### EXERCISE
The full set of records below is to be reproduced without a single alteration.

### EXTRACTED INFORMATION

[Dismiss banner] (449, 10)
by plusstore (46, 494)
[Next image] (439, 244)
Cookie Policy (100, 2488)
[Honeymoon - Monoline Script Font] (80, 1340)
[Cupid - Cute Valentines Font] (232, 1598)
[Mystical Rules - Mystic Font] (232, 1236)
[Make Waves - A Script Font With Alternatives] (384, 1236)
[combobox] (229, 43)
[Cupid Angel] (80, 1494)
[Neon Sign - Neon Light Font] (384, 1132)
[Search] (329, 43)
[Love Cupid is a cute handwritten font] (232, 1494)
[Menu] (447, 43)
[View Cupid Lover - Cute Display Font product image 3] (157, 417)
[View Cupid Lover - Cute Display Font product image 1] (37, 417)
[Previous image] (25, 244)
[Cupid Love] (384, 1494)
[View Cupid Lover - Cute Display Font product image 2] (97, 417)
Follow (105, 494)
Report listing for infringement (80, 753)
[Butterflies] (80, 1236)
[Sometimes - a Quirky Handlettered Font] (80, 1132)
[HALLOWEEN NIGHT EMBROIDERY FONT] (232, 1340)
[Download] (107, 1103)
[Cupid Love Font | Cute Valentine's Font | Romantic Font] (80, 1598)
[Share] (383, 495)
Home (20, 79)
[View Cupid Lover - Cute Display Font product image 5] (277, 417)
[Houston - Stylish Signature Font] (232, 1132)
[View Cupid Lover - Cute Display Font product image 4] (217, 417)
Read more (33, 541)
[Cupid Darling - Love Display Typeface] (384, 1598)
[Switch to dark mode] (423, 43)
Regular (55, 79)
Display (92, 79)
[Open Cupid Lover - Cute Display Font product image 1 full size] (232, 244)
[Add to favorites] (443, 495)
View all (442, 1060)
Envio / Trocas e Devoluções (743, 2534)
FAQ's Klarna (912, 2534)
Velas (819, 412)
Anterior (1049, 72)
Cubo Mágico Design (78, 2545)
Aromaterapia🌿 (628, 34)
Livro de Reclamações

### RESPONSE AREA
[Dismiss banner] (449, 10)
by plusstore (46, 494)
[Next image] (439, 244)
Cookie Policy (100, 2488)
[Honeymoon - Monoline Script Font] (80, 1340)
[Cupid - Cute Valentines Font] (232, 1598)
[Mystical Rules - Mystic Font] (232, 1236)
[Make Waves - A Script Font With Alternatives] (384, 1236)
[combobox] (229, 43)
[Cupid Angel] (80, 1494)
[Neon Sign - Neon Light Font] (384, 1132)
[Search] (329, 43)
[Love Cupid is a cute handwritten font] (232, 1494)
[Menu] (447, 43)
[View Cupid Lover - Cute Display Font product image 3] (157, 417)
[View Cupid Lover - Cute Display Font product image 1] (37, 417)
[Previous image] (25, 244)
[Cupid Love] (384, 1494)
[View Cupid Lover - Cute Display Font product image 2] (97, 417)
Follow (105, 494)
Report listing for infringement (80, 753)
[Butterflies] (80, 1236)
[Sometimes - a Quirky Handlettered Font] (80, 1132)
[HALLOWEEN NIGHT EMBROIDERY FONT] (232, 1340)
[Download] (107, 1103)
[Cupid Love Font | Cute Valentine's Font | Romantic Font] (80, 1598)
[Share] (383, 495)
Home (20, 79)
[View Cupid Lover - Cute Display Font product image 5] (277, 417)
[Houston - Stylish Signature Font] (232, 1132)
[View Cupid Lover - Cute Display Font product image 4] (217, 417)
Read more (33, 541)
[Cupid Darling - Love Display Typeface] (384, 1598)
[Switch to dark mode] (423, 43)
Regular (55, 79)
Display (92, 79)
[Open Cupid Lover - Cute Display Font product image 1 full size] (232, 244)
[Add to favorites] (443, 495)
View all (442, 1060)
Envio / Trocas e Devoluções (743, 2534)
FAQ's Klarna (912, 2534)
Velas (819, 412)
Anterior (1049, 72)
Cubo Mágico Design (78, 2545)
Aromaterapia🌿 (628, 34)
Livro de Reclamações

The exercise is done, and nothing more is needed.